Quizás antes de esa fecha había nacido ese Tratado. Al menos en los subconscientes de Winston Churchill y Franklin Delano Roosevelt, cuando se reunieron con su par soviético Joseph Stalin en el palacio imperial de Livadia en Yalta el 11 de febrero de 1945, con el fin de decidir sobre el status de Alemania una vez finalizada la guerra, y el reparto de Europa Oriental, prácticamente ya dominada por la Unión Soviética.

Y no se equivocaron los aliados occidentales (en particular Roosevelt y Harry Truman que temían una expansión del comunismo en Occidente, una vez finalizada la guerra). Para los europeos esto fue una realidad desde el mismo momento de finalizar oficialmente la Segunda Guerra Mundial (8 de mayo de 1945); los europeos se plantearon la necesidad de forjar alianzas ante futuras acciones bélicas contra sus territorios. Primero fue el Acuerdo de Dunkerque firmado en marzo de 1947 entre el Reino Unido y Francia, con el fin de la mutua asistencia ante posibles ataques de una Alemania reconstruida.
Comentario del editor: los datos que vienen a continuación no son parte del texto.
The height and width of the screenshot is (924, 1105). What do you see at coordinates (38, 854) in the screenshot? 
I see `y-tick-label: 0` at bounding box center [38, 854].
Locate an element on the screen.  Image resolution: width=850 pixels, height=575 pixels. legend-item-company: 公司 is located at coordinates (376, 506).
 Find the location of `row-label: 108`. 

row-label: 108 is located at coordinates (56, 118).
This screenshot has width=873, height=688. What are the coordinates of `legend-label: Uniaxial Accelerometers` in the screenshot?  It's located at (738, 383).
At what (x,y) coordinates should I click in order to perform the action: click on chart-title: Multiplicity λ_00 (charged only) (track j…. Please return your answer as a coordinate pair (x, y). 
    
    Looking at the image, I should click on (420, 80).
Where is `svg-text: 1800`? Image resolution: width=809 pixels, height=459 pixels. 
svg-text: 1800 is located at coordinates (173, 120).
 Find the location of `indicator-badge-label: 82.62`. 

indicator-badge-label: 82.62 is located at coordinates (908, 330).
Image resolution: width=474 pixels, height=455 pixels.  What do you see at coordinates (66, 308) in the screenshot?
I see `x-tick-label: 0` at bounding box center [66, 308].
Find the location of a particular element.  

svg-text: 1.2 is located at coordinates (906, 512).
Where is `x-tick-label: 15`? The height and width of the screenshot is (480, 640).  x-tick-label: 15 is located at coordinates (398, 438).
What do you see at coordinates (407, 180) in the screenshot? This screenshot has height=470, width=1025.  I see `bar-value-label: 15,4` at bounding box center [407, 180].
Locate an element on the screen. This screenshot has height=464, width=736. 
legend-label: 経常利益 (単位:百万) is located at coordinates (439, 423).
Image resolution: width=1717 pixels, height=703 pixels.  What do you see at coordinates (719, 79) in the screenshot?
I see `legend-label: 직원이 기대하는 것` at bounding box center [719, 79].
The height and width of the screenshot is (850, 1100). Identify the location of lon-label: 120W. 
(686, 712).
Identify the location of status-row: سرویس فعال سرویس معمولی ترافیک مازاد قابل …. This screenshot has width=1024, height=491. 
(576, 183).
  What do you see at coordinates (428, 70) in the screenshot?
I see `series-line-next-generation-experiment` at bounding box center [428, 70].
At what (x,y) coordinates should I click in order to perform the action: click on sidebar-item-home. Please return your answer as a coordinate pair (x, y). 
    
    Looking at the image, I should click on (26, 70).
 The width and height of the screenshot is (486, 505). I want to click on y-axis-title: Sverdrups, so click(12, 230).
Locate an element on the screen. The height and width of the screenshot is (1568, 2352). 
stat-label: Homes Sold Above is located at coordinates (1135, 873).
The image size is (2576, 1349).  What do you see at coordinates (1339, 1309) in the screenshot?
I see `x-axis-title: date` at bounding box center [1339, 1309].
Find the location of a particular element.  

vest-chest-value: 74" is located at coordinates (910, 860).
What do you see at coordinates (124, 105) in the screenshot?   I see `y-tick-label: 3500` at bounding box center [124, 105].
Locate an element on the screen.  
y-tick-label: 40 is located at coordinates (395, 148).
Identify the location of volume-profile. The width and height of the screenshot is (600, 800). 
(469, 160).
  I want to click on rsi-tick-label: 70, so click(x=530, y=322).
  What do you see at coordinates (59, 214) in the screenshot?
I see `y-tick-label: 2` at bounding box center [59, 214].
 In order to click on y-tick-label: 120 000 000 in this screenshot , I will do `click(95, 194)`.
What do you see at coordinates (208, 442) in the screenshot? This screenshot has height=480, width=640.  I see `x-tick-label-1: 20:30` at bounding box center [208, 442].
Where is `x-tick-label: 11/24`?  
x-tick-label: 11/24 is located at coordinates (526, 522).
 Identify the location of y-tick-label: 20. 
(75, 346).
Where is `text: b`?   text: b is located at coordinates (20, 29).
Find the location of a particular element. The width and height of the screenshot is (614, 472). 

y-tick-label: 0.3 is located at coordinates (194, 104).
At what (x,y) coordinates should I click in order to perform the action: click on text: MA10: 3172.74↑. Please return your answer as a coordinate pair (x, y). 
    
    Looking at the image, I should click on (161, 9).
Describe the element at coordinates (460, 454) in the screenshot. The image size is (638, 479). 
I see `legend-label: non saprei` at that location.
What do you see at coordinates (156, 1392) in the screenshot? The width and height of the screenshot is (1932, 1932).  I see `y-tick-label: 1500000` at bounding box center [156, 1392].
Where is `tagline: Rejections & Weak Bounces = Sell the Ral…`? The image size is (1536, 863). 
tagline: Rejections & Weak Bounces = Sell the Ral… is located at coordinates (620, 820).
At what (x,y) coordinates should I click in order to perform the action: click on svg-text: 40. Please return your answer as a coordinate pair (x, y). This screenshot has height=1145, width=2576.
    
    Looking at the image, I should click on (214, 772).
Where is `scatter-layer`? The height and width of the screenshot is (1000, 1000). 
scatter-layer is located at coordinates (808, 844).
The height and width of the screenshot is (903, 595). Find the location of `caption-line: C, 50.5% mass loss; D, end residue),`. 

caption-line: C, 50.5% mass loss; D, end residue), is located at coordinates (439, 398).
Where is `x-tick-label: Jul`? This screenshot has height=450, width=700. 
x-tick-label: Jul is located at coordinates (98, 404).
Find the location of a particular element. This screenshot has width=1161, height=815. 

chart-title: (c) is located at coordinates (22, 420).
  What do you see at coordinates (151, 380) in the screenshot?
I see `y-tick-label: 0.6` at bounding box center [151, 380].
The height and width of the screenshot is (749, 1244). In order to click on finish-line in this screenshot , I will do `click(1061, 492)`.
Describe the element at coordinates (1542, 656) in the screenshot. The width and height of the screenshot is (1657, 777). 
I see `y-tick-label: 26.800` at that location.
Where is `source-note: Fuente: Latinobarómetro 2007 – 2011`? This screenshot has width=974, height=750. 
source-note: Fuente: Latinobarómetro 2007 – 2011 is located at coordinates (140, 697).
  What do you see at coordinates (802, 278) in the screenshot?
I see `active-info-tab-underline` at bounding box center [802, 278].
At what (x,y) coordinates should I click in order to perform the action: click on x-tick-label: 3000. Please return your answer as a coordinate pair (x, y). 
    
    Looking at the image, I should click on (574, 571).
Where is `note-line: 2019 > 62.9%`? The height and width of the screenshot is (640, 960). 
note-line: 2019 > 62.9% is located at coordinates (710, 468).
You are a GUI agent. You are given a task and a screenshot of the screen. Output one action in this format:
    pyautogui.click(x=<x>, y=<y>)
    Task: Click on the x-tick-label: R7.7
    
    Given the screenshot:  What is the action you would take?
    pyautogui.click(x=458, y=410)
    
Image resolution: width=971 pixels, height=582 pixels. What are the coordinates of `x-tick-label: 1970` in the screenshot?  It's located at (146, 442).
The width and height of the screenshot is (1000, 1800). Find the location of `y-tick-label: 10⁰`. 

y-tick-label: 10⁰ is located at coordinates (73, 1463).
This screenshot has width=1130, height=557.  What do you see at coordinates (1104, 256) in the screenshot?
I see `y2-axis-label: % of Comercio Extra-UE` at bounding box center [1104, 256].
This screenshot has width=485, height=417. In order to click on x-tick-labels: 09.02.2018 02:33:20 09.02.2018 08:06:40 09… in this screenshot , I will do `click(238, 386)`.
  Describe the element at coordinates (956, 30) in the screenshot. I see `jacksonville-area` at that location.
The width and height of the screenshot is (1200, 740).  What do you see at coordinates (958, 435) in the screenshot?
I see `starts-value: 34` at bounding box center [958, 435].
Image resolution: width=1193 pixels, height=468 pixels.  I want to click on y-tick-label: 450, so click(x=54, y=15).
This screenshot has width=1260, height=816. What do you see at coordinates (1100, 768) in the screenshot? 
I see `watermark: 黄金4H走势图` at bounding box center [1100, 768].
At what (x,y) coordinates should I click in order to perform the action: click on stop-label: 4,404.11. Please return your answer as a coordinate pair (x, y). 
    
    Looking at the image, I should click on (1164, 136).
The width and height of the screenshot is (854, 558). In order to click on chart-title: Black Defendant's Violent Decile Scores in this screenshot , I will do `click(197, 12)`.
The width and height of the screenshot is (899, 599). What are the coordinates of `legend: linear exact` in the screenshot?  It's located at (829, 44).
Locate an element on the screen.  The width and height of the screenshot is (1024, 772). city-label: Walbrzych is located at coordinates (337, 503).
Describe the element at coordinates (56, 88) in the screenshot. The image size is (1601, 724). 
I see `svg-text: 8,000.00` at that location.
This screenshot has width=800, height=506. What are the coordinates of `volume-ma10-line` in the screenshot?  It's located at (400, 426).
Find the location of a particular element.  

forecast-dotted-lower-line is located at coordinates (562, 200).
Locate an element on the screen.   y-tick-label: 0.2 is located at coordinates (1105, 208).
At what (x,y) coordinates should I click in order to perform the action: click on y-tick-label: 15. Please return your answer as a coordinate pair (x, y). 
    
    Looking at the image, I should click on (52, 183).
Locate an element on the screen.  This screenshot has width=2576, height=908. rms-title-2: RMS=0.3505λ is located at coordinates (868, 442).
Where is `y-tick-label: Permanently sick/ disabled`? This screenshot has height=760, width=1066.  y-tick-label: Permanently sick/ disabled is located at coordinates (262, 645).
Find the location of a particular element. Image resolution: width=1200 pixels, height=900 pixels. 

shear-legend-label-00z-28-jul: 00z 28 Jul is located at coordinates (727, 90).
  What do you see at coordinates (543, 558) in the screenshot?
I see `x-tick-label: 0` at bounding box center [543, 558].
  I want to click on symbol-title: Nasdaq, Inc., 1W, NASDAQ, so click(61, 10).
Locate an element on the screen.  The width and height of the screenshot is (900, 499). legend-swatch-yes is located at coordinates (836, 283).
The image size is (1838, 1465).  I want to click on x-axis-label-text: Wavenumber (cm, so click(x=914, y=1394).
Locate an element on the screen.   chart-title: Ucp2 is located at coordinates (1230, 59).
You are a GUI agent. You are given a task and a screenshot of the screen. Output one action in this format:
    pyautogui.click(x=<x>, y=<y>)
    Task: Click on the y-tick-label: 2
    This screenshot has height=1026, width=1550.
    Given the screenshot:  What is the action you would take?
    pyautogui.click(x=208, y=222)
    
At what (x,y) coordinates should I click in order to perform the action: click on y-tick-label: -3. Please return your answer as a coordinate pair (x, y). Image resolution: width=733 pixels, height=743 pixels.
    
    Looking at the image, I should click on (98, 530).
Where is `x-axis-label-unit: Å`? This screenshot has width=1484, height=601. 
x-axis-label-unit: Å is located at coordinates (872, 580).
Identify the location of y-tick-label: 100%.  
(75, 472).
Luego, el 17 de marzo de 1948 Bélgica, los Países Bajos, Luxemburgo, Francia y el Reino Unido firmaron el Tratado de Bruselas, que prevé la defensa mutua de todos los países firmantes en caso de un acto bélico contra alguno de sus miembros. Tratado que fue el antecedente inmediato de la creación de la Unión Europea.

La dolorosa lección aprendida de los estragos de la Segunda Guerra Mundial, provocada por la Alemania nazi, llevó a Europa a identificar sus valores, su identidad compartida, en lo que se ha dado en denominar cultura occidental, “sustentada en los principios de la democracia, las libertades individuales y el imperio de la ley”, tal como reza el preámbulo de la Organización del Tratado del Atlántico Norte.